Büyükşehir Belediyesi’nin İZFAŞ, İZELMAN ve Kültürlerarası Sanat Derneği işbirliği ile T.C. Kültür ve Turizm Bakanlığı Sinema Genel Müdürlüğü katkılarıyla düzenlediği 3. İzmir Uluslararası Film ve Müzik Festivali, izleyicilerin yoğun ilgisiyle geçen ilk günü geride bıraktı.Ulusal ve Uluslararası Yarışma heyecanının gösterimlerle başladığı festivalde, İzmir Fransız Kültür Merkezi’nde Sinemada Mu?ziğin İşlevi başlıklı bir söyleşi gerçekleşti. Müzik Temalı Kısa Film Proje Yarışması filmleri izleyiciyle buluştu.
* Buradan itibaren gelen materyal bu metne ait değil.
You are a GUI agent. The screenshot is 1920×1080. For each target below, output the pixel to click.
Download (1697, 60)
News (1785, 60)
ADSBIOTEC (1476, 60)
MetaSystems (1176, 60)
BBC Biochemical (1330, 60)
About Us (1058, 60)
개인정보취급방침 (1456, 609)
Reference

Filmin hikayesi aslında benim çocukken başımdan geçen bir hikâyeydi
Festivalde Ulusal Yarışma kapsamında izleyicilerle buluşan Kabahat filminin gösterimi sonrasında yönetmen Ümran Safter filme dair merak edilenleri cevaplamak için izleyicilerle buluştu. Yaz tatilini geçirmek üzere babaannesinin yaşadığı muhafazakâr Anadolu köyüne giden 13 yaşındaki Reyhan’ın büyüme hikâyesini anlatan ve erkek egemen kurallara karşı var olma savaşını odağına alan film için Ümran Safter, “Kabahat ilk kurmaca filmimiz, ana mekânımız da benim doğduğum ve büyüdüğüm Çankırı’daki Akçavakıf köyü. Oyuncularımızın çoğu amatör, pek çoğu da ilk kez kamera karşısına geçti. Köydeki akraba ve yakınlarım da filmde rol aldı. Oyuncularımız Mina ve Ece’nin ilk deneyimleriydi ama Adana Altın Koza Film Festivali’nde ikisi de ödül kazandı. Hatta dün akşam Mina, Frankfurt Türk Filmleri Festivali’nde Umut Veren Genç Oyuncu Ödülü’nü aldı. Filmin hikâyesi aslında benim çocukken başımdan geçen bir hikâyeydi. Bu hikâyeyi dost sohbetlerinde anlatırken, kısa film mi olsa derken yapımcım Suraj Sharma’nınbu çok güzel bir kurmaca film konusu demesiyle senaryoyu yazdım ve çektik” dedi.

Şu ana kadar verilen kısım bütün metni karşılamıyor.